**EXERCISE BRIEF:** Pull out of the data below the stretch of lines bounded by the one containing "Task: Open the Help menu" and the one containing "Screen dimensions: 868x456", both bounds included, unchanged.

─── EXERCISE MATERIALS ───

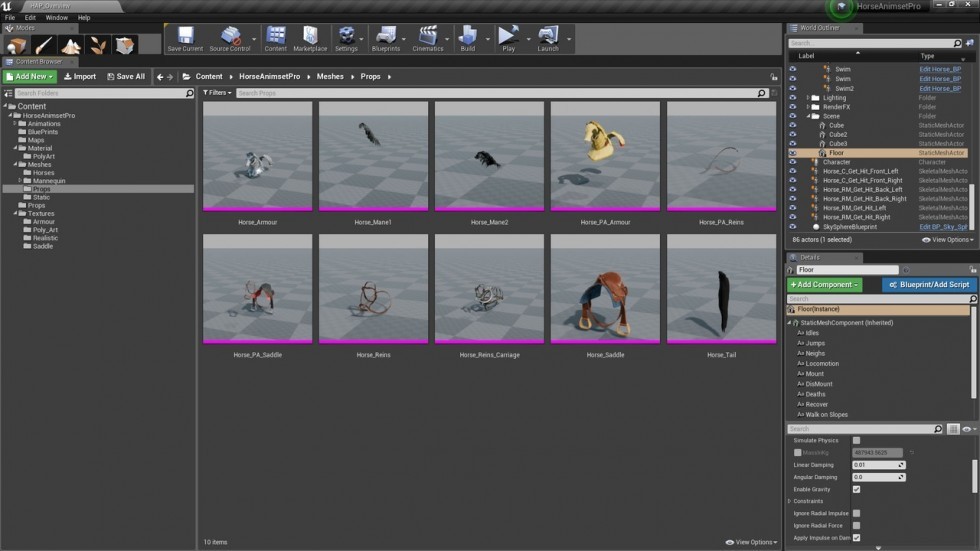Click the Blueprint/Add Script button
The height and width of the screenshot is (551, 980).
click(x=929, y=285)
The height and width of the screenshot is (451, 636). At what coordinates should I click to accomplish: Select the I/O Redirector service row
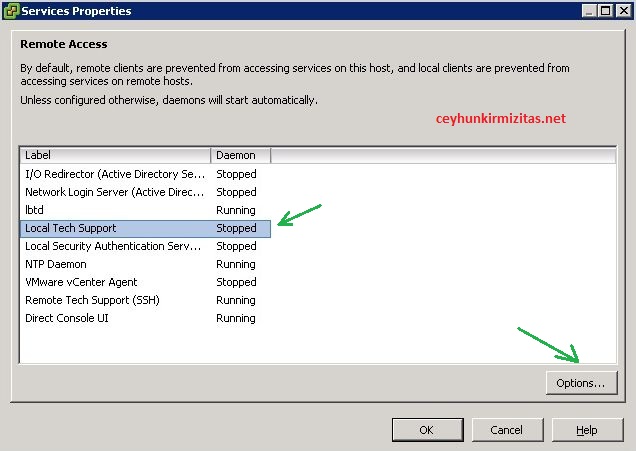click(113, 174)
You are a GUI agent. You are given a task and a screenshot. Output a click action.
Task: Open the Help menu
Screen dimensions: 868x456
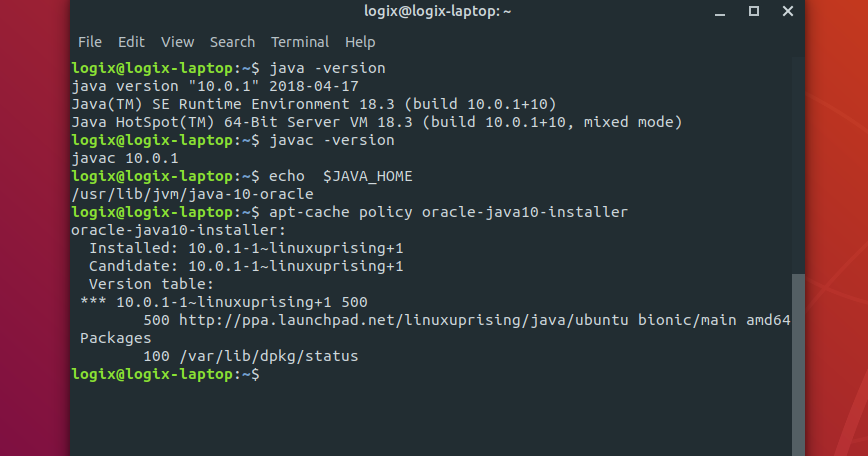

───
─── EXERCISE MATERIALS ───

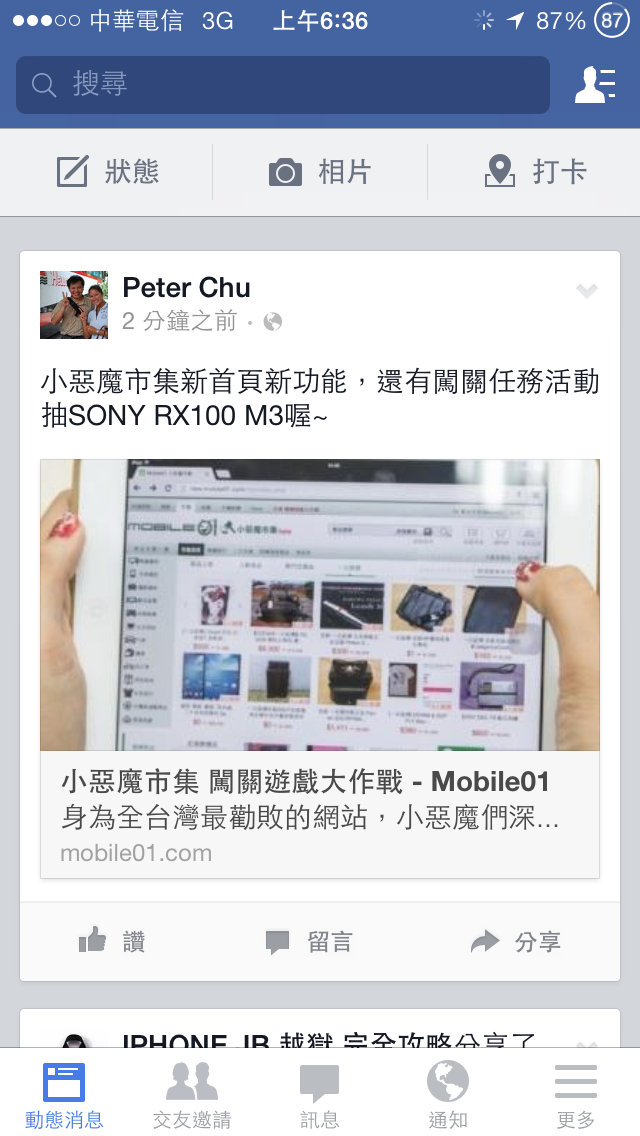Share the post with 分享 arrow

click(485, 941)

───

**TASK RESULT:**
Task: Open the Help menu
Screen dimensions: 868x456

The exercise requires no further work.